BEGIN Excerpted data

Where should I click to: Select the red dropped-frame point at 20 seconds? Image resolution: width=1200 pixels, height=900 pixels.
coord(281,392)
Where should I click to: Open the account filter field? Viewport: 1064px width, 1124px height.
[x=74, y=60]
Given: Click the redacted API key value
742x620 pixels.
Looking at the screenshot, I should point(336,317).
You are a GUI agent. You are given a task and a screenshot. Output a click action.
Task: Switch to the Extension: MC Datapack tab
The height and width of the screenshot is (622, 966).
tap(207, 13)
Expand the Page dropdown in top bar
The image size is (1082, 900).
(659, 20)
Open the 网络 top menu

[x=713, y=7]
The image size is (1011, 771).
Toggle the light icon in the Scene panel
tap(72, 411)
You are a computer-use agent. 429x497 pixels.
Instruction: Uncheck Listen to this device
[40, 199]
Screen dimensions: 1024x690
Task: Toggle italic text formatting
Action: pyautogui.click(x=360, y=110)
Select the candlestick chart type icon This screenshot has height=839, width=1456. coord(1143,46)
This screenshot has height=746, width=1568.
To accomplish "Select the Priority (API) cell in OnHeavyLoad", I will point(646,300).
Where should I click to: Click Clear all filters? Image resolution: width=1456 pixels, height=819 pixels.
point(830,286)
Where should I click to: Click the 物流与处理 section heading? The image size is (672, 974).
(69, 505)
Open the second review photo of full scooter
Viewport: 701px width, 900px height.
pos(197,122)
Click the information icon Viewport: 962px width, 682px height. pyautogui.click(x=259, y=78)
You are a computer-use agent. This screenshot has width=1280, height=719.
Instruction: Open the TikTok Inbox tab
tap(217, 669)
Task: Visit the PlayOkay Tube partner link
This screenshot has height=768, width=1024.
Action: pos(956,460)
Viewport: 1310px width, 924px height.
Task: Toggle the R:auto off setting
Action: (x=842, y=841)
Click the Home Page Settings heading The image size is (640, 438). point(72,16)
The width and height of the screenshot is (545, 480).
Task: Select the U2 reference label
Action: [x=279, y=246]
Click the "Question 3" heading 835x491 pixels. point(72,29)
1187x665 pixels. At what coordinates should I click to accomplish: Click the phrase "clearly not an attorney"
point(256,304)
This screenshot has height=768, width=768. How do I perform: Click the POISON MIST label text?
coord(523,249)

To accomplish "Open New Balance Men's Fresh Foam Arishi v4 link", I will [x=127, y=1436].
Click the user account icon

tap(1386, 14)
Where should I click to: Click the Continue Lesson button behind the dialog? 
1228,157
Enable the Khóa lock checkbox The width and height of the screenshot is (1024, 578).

END Excerpted data

### What is expected:
Each line of the listing has to be reproduced exactly.

### Response to the exercise:
Where should I click to: Select the red dropped-frame point at 20 seconds? Image resolution: width=1200 pixels, height=900 pixels.
coord(281,392)
Where should I click to: Open the account filter field? Viewport: 1064px width, 1124px height.
[x=74, y=60]
Given: Click the redacted API key value
742x620 pixels.
Looking at the screenshot, I should point(336,317).
You are a GUI agent. You are given a task and a screenshot. Output a click action.
Task: Switch to the Extension: MC Datapack tab
The height and width of the screenshot is (622, 966).
tap(207, 13)
Expand the Page dropdown in top bar
The image size is (1082, 900).
(659, 20)
Open the 网络 top menu

[x=713, y=7]
The image size is (1011, 771).
Toggle the light icon in the Scene panel
tap(72, 411)
You are a computer-use agent. 429x497 pixels.
Instruction: Uncheck Listen to this device
[40, 199]
Screen dimensions: 1024x690
Task: Toggle italic text formatting
Action: pyautogui.click(x=360, y=110)
Select the candlestick chart type icon This screenshot has height=839, width=1456. coord(1143,46)
This screenshot has height=746, width=1568.
To accomplish "Select the Priority (API) cell in OnHeavyLoad", I will point(646,300).
Where should I click to: Click Clear all filters? Image resolution: width=1456 pixels, height=819 pixels.
point(830,286)
Where should I click to: Click the 物流与处理 section heading? The image size is (672, 974).
(69, 505)
Open the second review photo of full scooter
Viewport: 701px width, 900px height.
pos(197,122)
Click the information icon Viewport: 962px width, 682px height. pyautogui.click(x=259, y=78)
You are a computer-use agent. This screenshot has width=1280, height=719.
Instruction: Open the TikTok Inbox tab
tap(217, 669)
Task: Visit the PlayOkay Tube partner link
This screenshot has height=768, width=1024.
Action: pos(956,460)
Viewport: 1310px width, 924px height.
Task: Toggle the R:auto off setting
Action: (x=842, y=841)
Click the Home Page Settings heading The image size is (640, 438). point(72,16)
The width and height of the screenshot is (545, 480).
Task: Select the U2 reference label
Action: [x=279, y=246]
Click the "Question 3" heading 835x491 pixels. point(72,29)
1187x665 pixels. At what coordinates should I click to accomplish: Click the phrase "clearly not an attorney"
point(256,304)
This screenshot has height=768, width=768. How do I perform: Click the POISON MIST label text?
coord(523,249)

To accomplish "Open New Balance Men's Fresh Foam Arishi v4 link", I will [x=127, y=1436].
Click the user account icon

tap(1386, 14)
Where should I click to: Click the Continue Lesson button behind the dialog? 
1228,157
Enable the Khóa lock checkbox The width and height of the screenshot is (1024, 578).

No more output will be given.